[INPUT MATERIAL]
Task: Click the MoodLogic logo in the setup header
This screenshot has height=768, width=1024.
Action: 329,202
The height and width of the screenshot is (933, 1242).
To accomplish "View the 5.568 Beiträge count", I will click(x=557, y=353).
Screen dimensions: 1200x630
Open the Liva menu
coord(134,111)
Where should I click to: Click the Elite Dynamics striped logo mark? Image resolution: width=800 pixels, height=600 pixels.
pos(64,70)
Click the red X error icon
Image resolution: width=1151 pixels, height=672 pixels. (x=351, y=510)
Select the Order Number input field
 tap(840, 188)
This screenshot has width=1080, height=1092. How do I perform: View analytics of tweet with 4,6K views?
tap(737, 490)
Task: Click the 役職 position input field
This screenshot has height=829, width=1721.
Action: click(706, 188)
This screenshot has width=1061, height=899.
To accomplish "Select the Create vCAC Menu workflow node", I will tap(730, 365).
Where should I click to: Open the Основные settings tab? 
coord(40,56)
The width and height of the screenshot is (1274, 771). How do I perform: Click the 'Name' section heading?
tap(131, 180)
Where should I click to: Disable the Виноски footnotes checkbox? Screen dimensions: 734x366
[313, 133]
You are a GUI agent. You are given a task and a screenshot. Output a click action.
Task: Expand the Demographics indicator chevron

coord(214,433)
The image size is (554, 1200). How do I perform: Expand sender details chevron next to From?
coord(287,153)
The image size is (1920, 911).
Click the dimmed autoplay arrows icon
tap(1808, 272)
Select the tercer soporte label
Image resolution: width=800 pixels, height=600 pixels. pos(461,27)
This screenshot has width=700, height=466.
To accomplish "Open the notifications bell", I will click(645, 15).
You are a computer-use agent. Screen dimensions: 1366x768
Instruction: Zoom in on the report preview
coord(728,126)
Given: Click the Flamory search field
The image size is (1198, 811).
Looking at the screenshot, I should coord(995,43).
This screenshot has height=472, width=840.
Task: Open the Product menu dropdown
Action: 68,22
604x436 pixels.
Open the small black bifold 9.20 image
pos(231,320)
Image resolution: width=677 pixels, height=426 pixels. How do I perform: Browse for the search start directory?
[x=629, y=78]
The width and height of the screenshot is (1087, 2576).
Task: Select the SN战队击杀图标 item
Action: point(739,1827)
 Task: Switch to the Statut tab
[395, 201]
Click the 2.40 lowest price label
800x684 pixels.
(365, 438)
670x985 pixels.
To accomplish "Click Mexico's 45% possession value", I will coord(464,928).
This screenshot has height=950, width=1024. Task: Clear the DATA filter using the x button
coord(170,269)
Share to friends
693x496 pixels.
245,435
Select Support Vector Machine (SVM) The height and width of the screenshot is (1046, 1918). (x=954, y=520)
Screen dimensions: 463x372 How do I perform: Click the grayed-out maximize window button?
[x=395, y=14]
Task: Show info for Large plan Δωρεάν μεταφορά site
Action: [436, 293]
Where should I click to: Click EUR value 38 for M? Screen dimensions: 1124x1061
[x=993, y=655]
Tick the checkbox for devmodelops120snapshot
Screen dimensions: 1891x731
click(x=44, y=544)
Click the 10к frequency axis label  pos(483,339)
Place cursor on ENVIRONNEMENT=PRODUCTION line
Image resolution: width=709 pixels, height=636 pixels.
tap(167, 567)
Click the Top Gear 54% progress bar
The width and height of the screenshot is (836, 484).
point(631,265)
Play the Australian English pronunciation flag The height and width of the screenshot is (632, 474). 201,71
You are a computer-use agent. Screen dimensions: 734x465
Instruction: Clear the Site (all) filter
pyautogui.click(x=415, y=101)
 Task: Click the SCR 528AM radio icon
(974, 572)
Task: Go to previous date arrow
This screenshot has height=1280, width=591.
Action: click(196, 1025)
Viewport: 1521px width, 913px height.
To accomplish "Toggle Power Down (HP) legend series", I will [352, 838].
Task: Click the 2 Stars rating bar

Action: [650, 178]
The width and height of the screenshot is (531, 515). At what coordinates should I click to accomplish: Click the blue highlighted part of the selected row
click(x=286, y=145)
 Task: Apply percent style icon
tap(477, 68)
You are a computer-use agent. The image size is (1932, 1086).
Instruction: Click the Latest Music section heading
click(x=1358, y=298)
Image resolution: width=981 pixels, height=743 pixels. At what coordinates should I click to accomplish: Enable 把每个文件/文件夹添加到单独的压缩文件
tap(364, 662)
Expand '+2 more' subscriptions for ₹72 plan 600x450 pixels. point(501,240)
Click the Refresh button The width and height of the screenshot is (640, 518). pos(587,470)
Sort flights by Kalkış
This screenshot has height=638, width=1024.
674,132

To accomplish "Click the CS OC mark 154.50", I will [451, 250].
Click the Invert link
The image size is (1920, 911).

[YOUR ASSIGNMENT] Please transcribe all of the entries precisely.

[WRITTEN SOLUTION]
Task: Click the MoodLogic logo in the setup header
This screenshot has height=768, width=1024.
Action: 329,202
The height and width of the screenshot is (933, 1242).
To accomplish "View the 5.568 Beiträge count", I will click(x=557, y=353).
Screen dimensions: 1200x630
Open the Liva menu
coord(134,111)
Where should I click to: Click the Elite Dynamics striped logo mark? Image resolution: width=800 pixels, height=600 pixels.
pos(64,70)
Click the red X error icon
Image resolution: width=1151 pixels, height=672 pixels. (x=351, y=510)
Select the Order Number input field
 tap(840, 188)
This screenshot has width=1080, height=1092. How do I perform: View analytics of tweet with 4,6K views?
tap(737, 490)
Task: Click the 役職 position input field
This screenshot has height=829, width=1721.
Action: click(706, 188)
This screenshot has width=1061, height=899.
To accomplish "Select the Create vCAC Menu workflow node", I will tap(730, 365).
Where should I click to: Open the Основные settings tab? 
coord(40,56)
The width and height of the screenshot is (1274, 771). How do I perform: Click the 'Name' section heading?
tap(131, 180)
Where should I click to: Disable the Виноски footnotes checkbox? Screen dimensions: 734x366
[313, 133]
You are a GUI agent. You are given a task and a screenshot. Output a click action.
Task: Expand the Demographics indicator chevron

coord(214,433)
The image size is (554, 1200). How do I perform: Expand sender details chevron next to From?
coord(287,153)
The image size is (1920, 911).
Click the dimmed autoplay arrows icon
tap(1808, 272)
Select the tercer soporte label
Image resolution: width=800 pixels, height=600 pixels. pos(461,27)
This screenshot has width=700, height=466.
To accomplish "Open the notifications bell", I will click(645, 15).
You are a computer-use agent. Screen dimensions: 1366x768
Instruction: Zoom in on the report preview
coord(728,126)
Given: Click the Flamory search field
The image size is (1198, 811).
Looking at the screenshot, I should coord(995,43).
This screenshot has height=472, width=840.
Task: Open the Product menu dropdown
Action: 68,22
604x436 pixels.
Open the small black bifold 9.20 image
pos(231,320)
Image resolution: width=677 pixels, height=426 pixels. How do I perform: Browse for the search start directory?
[x=629, y=78]
The width and height of the screenshot is (1087, 2576).
Task: Select the SN战队击杀图标 item
Action: point(739,1827)
 Task: Switch to the Statut tab
[395, 201]
Click the 2.40 lowest price label
800x684 pixels.
(365, 438)
670x985 pixels.
To accomplish "Click Mexico's 45% possession value", I will coord(464,928).
This screenshot has height=950, width=1024. Task: Clear the DATA filter using the x button
coord(170,269)
Share to friends
693x496 pixels.
245,435
Select Support Vector Machine (SVM) The height and width of the screenshot is (1046, 1918). (x=954, y=520)
Screen dimensions: 463x372 How do I perform: Click the grayed-out maximize window button?
[x=395, y=14]
Task: Show info for Large plan Δωρεάν μεταφορά site
Action: [436, 293]
Where should I click to: Click EUR value 38 for M? Screen dimensions: 1124x1061
[x=993, y=655]
Tick the checkbox for devmodelops120snapshot
Screen dimensions: 1891x731
click(x=44, y=544)
Click the 10к frequency axis label  pos(483,339)
Place cursor on ENVIRONNEMENT=PRODUCTION line
Image resolution: width=709 pixels, height=636 pixels.
tap(167, 567)
Click the Top Gear 54% progress bar
The width and height of the screenshot is (836, 484).
point(631,265)
Play the Australian English pronunciation flag The height and width of the screenshot is (632, 474). 201,71
You are a computer-use agent. Screen dimensions: 734x465
Instruction: Clear the Site (all) filter
pyautogui.click(x=415, y=101)
 Task: Click the SCR 528AM radio icon
(974, 572)
Task: Go to previous date arrow
This screenshot has height=1280, width=591.
Action: click(196, 1025)
Viewport: 1521px width, 913px height.
To accomplish "Toggle Power Down (HP) legend series", I will [352, 838].
Task: Click the 2 Stars rating bar

Action: [650, 178]
The width and height of the screenshot is (531, 515). At what coordinates should I click to accomplish: Click the blue highlighted part of the selected row
click(x=286, y=145)
 Task: Apply percent style icon
tap(477, 68)
You are a computer-use agent. The image size is (1932, 1086).
Instruction: Click the Latest Music section heading
click(x=1358, y=298)
Image resolution: width=981 pixels, height=743 pixels. At what coordinates should I click to accomplish: Enable 把每个文件/文件夹添加到单独的压缩文件
tap(364, 662)
Expand '+2 more' subscriptions for ₹72 plan 600x450 pixels. point(501,240)
Click the Refresh button The width and height of the screenshot is (640, 518). pos(587,470)
Sort flights by Kalkış
This screenshot has height=638, width=1024.
674,132

To accomplish "Click the CS OC mark 154.50", I will [451, 250].
Click the Invert link
The image size is (1920, 911).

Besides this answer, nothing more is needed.